• To do
No picture belongs in the answer, which must hold exactly the lines from the one with "1840x576 pixels. Task: Click" through the final line below.

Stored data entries

*-*-*

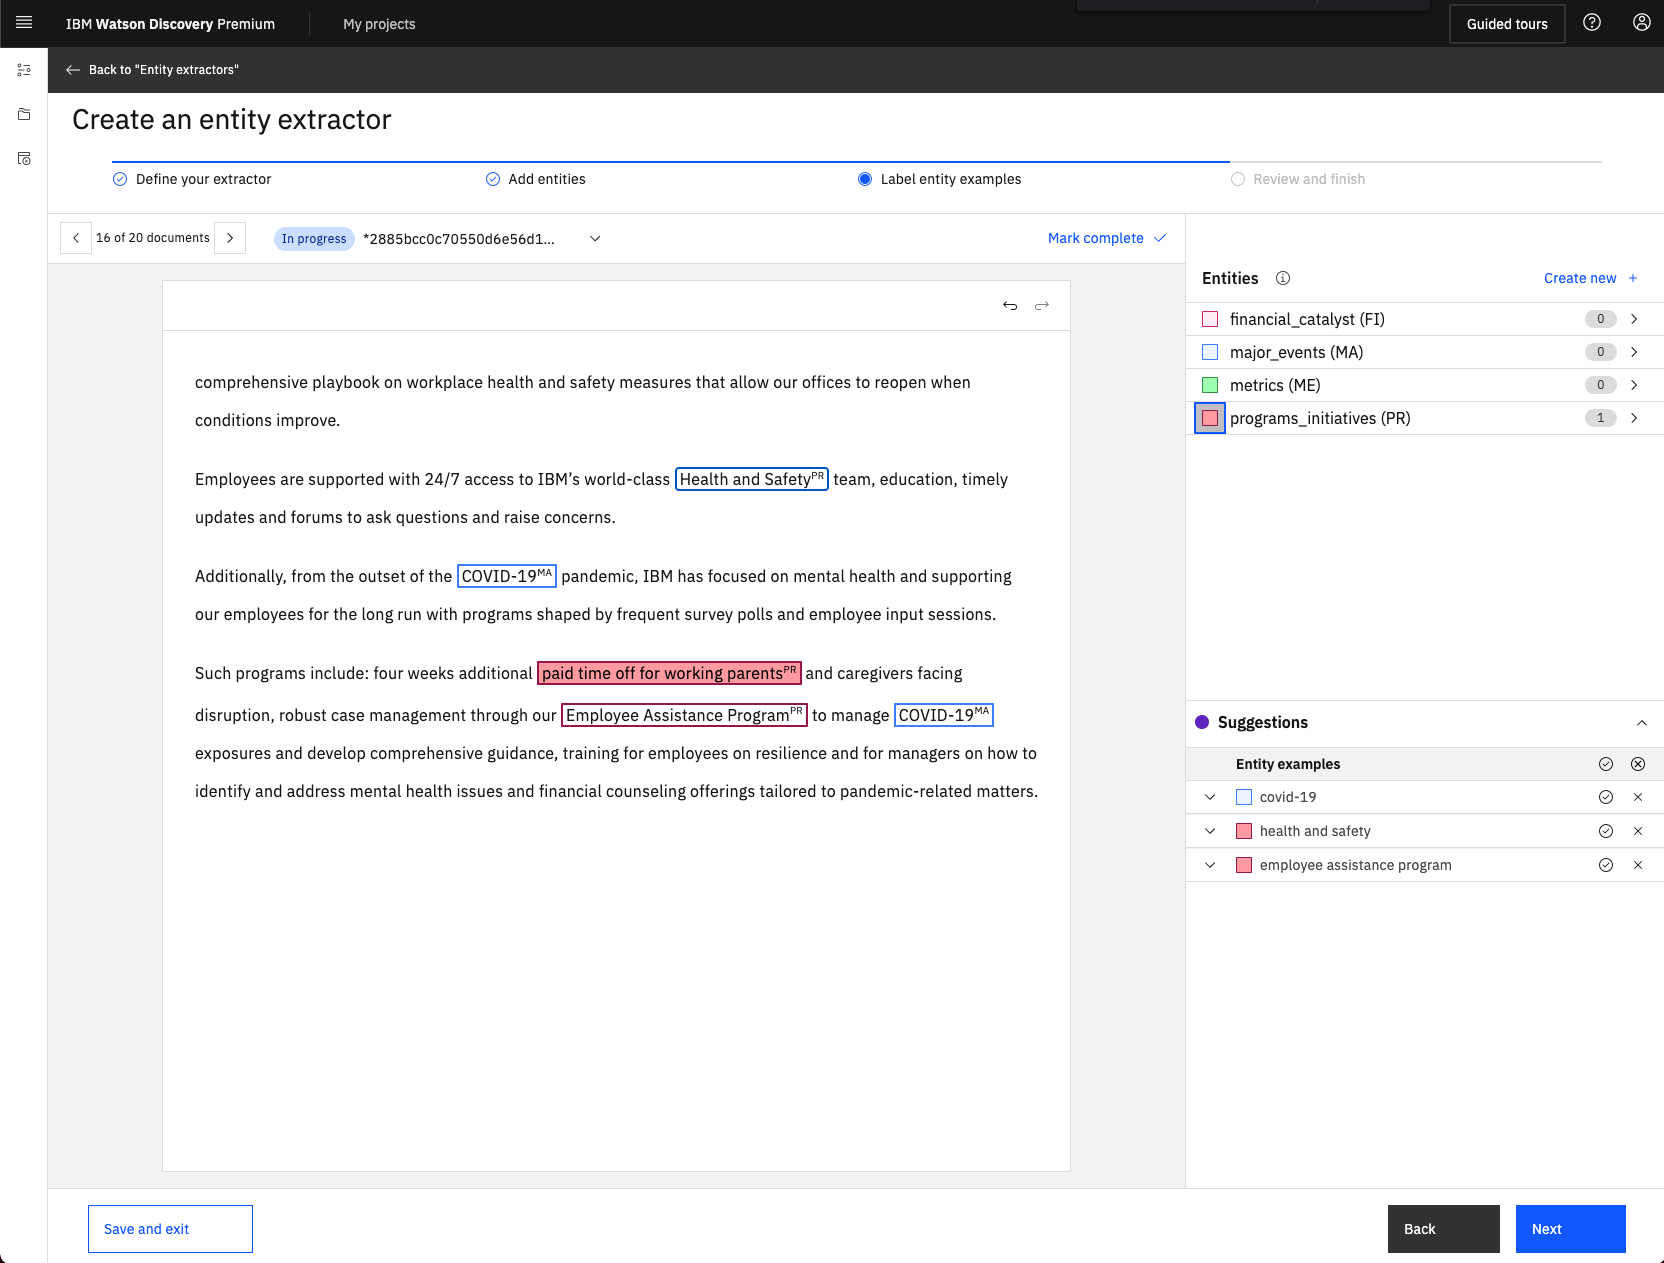Click the Next button
This screenshot has height=1263, width=1664.
[x=1570, y=1229]
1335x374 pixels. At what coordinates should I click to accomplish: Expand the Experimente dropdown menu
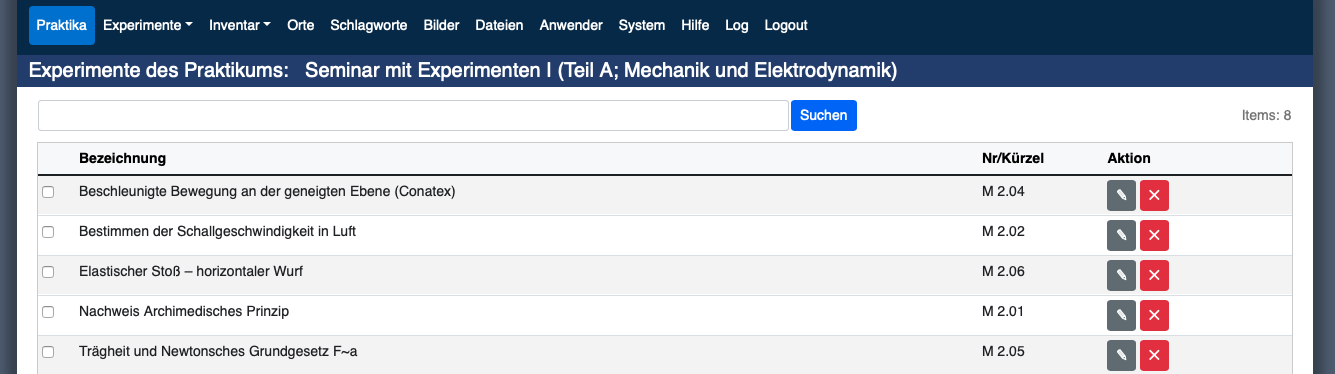click(148, 25)
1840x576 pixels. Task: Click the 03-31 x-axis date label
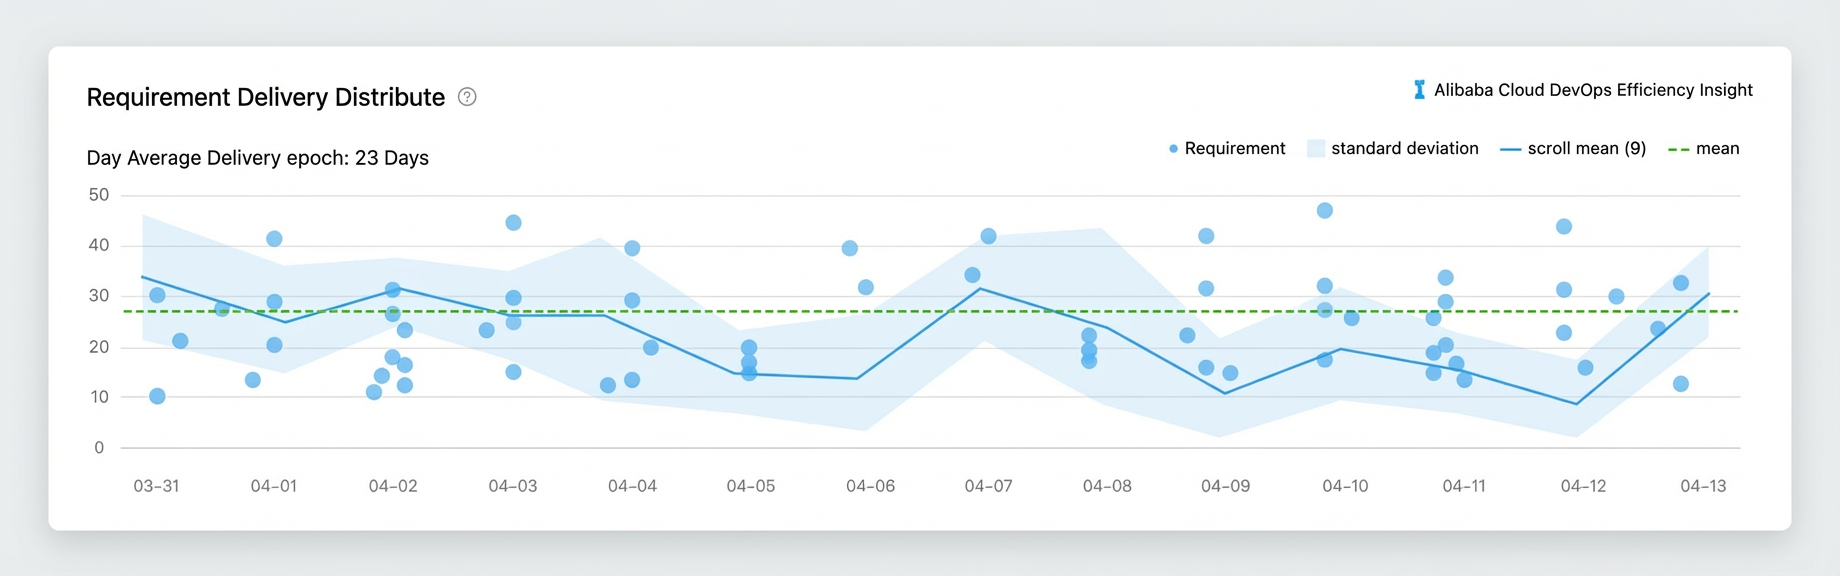click(x=156, y=486)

*-*-*

• Answer section
1840x576 pixels. Task: Click the 03-31 x-axis date label
click(x=156, y=486)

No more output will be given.